**Request:** In the records below, substitute "Directive" for every occurrence of "Instruction" and reproduce all lines otherwise unchanged.

**Records for this task:**

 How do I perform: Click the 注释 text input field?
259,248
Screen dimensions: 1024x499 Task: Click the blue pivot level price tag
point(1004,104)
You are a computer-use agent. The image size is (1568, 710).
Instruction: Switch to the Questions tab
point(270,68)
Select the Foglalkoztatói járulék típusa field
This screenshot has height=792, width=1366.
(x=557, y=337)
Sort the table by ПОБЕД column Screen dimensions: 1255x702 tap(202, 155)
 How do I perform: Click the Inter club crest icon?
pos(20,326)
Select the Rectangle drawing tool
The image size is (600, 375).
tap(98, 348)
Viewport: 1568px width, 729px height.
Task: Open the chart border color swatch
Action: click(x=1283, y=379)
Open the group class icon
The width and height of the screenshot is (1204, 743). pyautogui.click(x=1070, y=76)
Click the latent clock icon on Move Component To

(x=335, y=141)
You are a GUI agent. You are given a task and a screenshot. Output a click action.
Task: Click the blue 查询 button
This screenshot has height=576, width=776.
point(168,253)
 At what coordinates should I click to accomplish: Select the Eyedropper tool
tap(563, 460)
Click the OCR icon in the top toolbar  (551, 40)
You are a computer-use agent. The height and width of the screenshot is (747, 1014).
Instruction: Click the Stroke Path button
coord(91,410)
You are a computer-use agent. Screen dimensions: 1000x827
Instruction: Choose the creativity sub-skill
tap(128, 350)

**Exercise result:**
 How do I perform: Click the 注释 text input field?
259,248
Screen dimensions: 1024x499 Task: Click the blue pivot level price tag
point(1004,104)
You are a computer-use agent. The image size is (1568, 710).
Directive: Switch to the Questions tab
point(270,68)
Select the Foglalkoztatói járulék típusa field
This screenshot has height=792, width=1366.
(x=557, y=337)
Sort the table by ПОБЕД column Screen dimensions: 1255x702 tap(202, 155)
 How do I perform: Click the Inter club crest icon?
pos(20,326)
Select the Rectangle drawing tool
The image size is (600, 375).
tap(98, 348)
Viewport: 1568px width, 729px height.
Task: Open the chart border color swatch
Action: click(x=1283, y=379)
Open the group class icon
The width and height of the screenshot is (1204, 743). pyautogui.click(x=1070, y=76)
Click the latent clock icon on Move Component To

(x=335, y=141)
You are a GUI agent. You are given a task and a screenshot. Output a click action.
Task: Click the blue 查询 button
This screenshot has height=576, width=776.
point(168,253)
 At what coordinates should I click to accomplish: Select the Eyedropper tool
tap(563, 460)
Click the OCR icon in the top toolbar  (551, 40)
You are a computer-use agent. The height and width of the screenshot is (747, 1014).
Directive: Click the Stroke Path button
coord(91,410)
You are a computer-use agent. Screen dimensions: 1000x827
Directive: Choose the creativity sub-skill
tap(128, 350)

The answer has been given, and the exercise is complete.